What is a story but a series of choices? For the characters, certainly, but for the writer as well: each word a choice in the context of every other word.

Sometimes you have to make different choices.

In the summer of 2019, I opened a notebook.

The book I had written, the one that was not stolen, was still there on the computer. But I felt so many things differently, and more deeply, than I had when the concepts and characters first met, years before. The threat remained, but nobody was pretending anymore. This wasn’t okay. We weren’t sure what this was. And it wasn’t even 2020 yet.

I wasn’t honest with myself even then. I thought, the book is good, the bones are good, the characters. I’ve written it so many times and revised it. All it needs is a new opening. I can get it right this time. A few tweaks through to smooth it in.

“It’s a dangerous business, Frodo, going out your door,” the man says. “You step onto the road, and if you don’t keep your feet, there’s no telling where you’ll be swept off to.”

I started to write. I was a new parent. I had minutes snatched between naps and feeding sessions. I had a nice pen and good paper. A line is like a road, or a trail. It circles, switchbacks, it does not take the crow’s route from point to point, and yet—if you’re walking, that’s the way to go.

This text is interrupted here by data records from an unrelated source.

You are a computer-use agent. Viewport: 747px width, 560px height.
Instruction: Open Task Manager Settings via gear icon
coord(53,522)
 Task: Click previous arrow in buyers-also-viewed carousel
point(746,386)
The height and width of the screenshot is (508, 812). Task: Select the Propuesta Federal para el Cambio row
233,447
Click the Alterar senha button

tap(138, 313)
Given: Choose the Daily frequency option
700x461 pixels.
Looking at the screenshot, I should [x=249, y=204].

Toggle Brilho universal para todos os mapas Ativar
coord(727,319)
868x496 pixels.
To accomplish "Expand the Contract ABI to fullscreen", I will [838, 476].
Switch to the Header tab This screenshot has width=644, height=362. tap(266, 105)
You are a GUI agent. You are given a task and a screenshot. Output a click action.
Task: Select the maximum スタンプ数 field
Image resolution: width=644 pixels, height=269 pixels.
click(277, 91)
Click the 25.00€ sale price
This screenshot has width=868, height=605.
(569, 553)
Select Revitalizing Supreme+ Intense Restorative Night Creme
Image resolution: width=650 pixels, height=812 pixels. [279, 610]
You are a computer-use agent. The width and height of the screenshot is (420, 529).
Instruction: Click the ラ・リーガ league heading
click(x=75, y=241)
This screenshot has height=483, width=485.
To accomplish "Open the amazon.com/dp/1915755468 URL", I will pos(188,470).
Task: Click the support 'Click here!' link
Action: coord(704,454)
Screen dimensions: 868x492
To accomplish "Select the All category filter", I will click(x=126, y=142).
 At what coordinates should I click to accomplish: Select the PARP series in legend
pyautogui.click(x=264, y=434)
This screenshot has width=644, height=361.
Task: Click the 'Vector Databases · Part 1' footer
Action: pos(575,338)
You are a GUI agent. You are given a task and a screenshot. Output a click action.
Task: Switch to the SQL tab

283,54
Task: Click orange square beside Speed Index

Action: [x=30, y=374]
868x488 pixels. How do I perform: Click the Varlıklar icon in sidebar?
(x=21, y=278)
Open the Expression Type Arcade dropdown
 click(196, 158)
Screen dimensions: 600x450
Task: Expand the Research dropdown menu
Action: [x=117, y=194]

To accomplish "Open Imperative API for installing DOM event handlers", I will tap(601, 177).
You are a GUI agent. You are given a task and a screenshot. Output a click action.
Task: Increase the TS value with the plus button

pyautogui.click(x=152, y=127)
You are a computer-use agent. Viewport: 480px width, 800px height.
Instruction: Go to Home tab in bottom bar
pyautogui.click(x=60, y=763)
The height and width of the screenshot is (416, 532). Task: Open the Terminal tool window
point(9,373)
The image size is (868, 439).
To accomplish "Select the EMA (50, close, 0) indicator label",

I sent the chapter to my agent. I didn’t understand what was going on even then. I must have hoped they would say, “Great, just copy this over the first chapter and send it in.” I cannot, looking back, imagine how they would have said that.

What they said—well, they laid out a bunch of options. But the one I took was, keep going.

You do the thing once. It doesn’t quite work. Something’s still broken, something’s lost. Maybe even stolen. You’re older now, and the world looks darker.

So you set off on the road.

And maybe this time you can make better choices.

That’s my story. That’s our story. And that’s the story of Last Exit.